PS2 was closer to the Xbox/GC than the Wii U will be to the PS4/Xbox 3. That is my point.
If the Wii U were as close to it's competition in terms of power as the PS2 was to it's competition, I'm arguing it would be in better shape. The gamepad just wasn't a smart move in terms of drawing in the buyers.
If that's your point, then that point would be wrong. PS2 was barely ahead of Dreamcast ffs (DC actually had more video memory!) Gamecube and Xbox were years beyond it in specs.
Wii U on the other hand is capable of Unity 4 (even if unsupported) and supports many of the graphics capabilities PS4 can do, even if significantly lower. The CPU is a bottleneck, but the majority of the processing load is placed on the GPU, another similarity to the architecture to PS4 (but again significantly lower.)
As much as you don't want to admit it, Wii U is about as far behind PS4 (and by extension Nextbox) as PS2 to Xbox 1 and Gamecube.
Exactly, no way in hell is the Wii-U closer to the PS4/Durango than the PS360. If the console was comparable to next gen we'd be getting fucking definitive version ports running at fucking 1080p/60fps easy. By making the hardware so awkward Nintendo made the box less appealing to 3rd parties. If the hardware was better ports could simply be brute forced and would easily be better than the PS360 versions.

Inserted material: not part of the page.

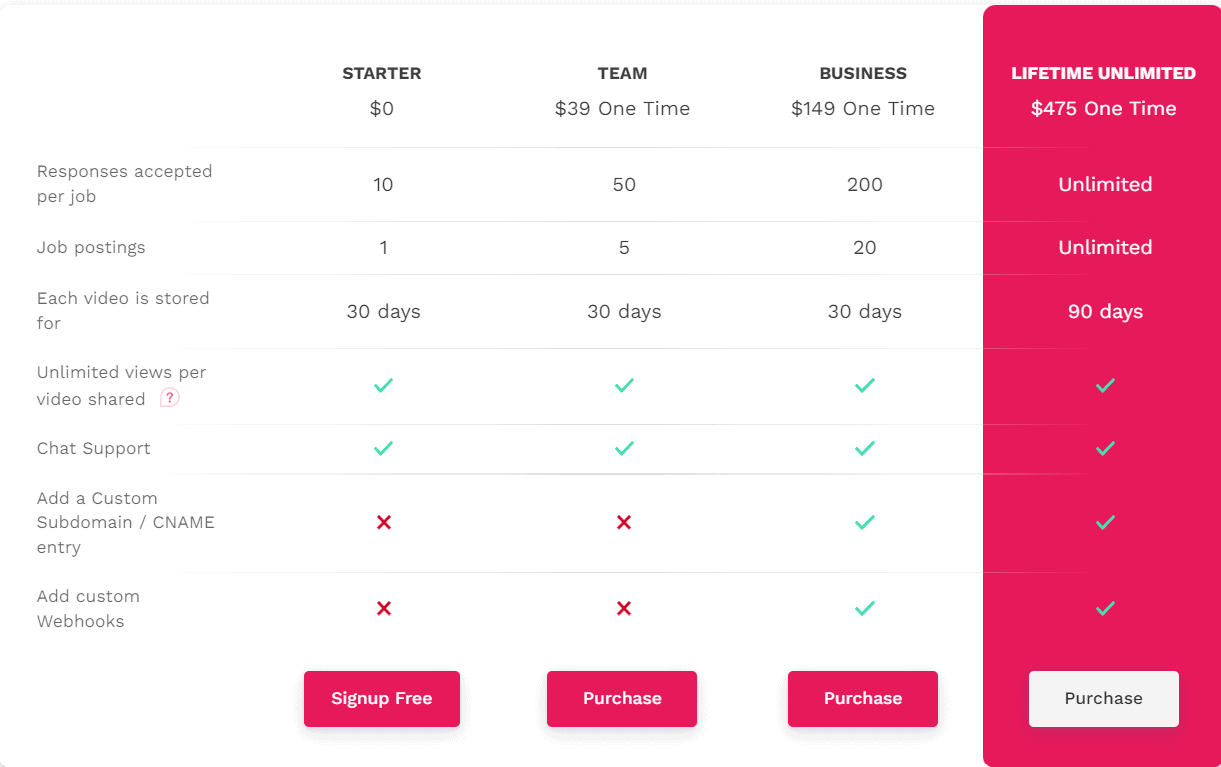Click Lifetime Unlimited's unlimited views checkmark

click(1105, 385)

360 and PS3 games' processing load are primarily on the CPU. Wii U, the GPU. The port from 360/PS3 to Wii U have had issues because of this problem. However you are seeing "definitive versions" starting to show up with NFS and soon Deus Ex. With new hardware you're going to have an adjustment period. To simply deny that reality is, quite frankly, ignorant bordering on idiotic.
Oh wait this was the guy that said Trine 2 wasn't a graphics intensive game because it was made by 20 people. I rest me case.
Edit: Pulled some specs.
PS2
CPU: 64-bit "Emotion Engine" clocked at 294.912 MHz (299 MHz on newer versions)

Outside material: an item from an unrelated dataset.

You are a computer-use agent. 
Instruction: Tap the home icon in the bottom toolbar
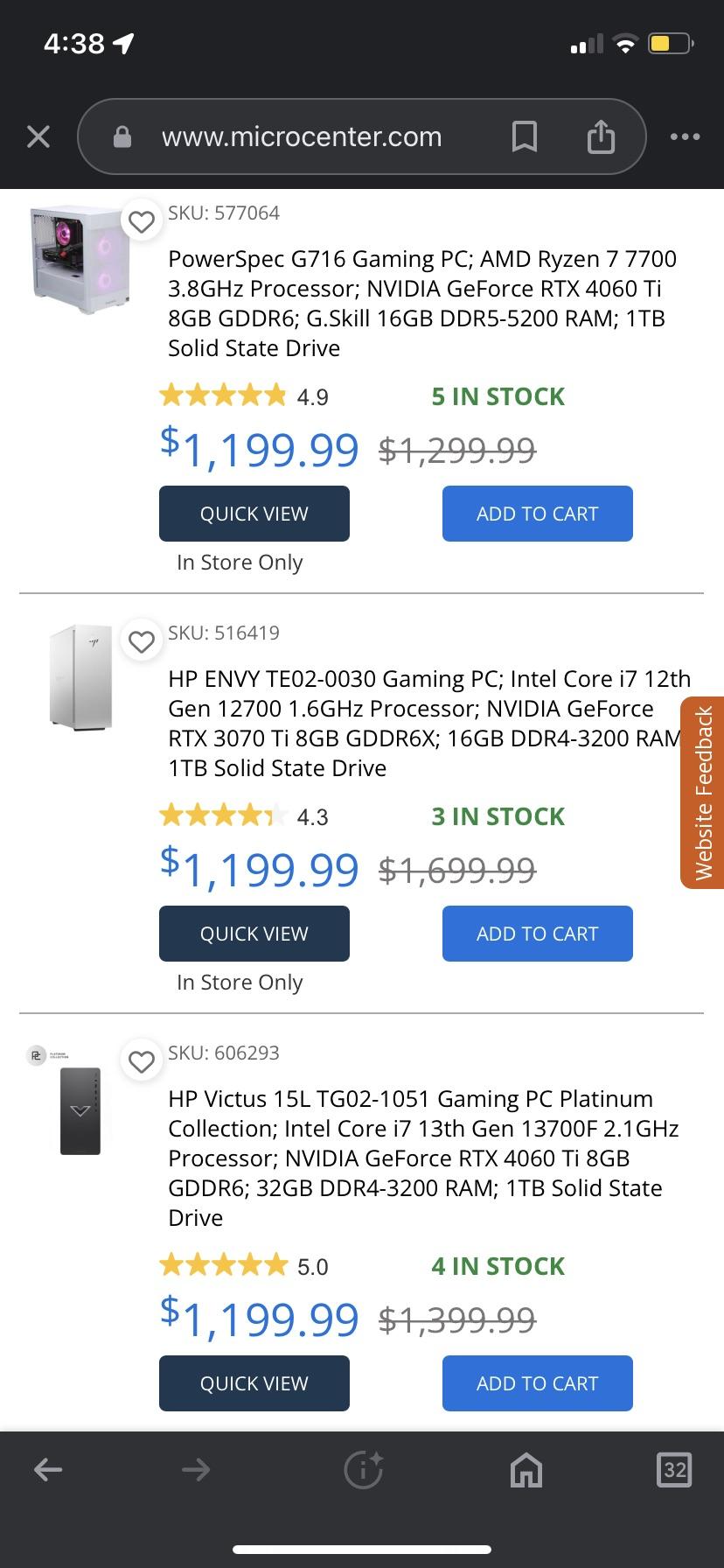(526, 1470)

System memory: 32 MB Direct Rambus or RDRAM
GPU: "Graphics Synthesizer" clocked at 147.456 MHz
Video memory: 4 MB Embedded DRAM video memory bandwidth at 48 gigabytes per second (main system 32 MB can be dedicated into VRAM for off-screen materials)
Xbox
CPU: 32-bit 733 MHz, custom Intel Pentium III Coppermine-based processor in a Micro-PGA2 package
Shared Memory: 64 MB DDR SDRAM at 200 MHz; in dual-channel 128-bit configuration giving 6400 MB/s
GPU: 233 MHz "NV2A" ASIC. Co-developed by Microsoft and Nvidia.
Despite having shared memory, Xbox was basically twice as powerful as PS2 in every way. It also used a hard drive, adding additional VRAM when necessary.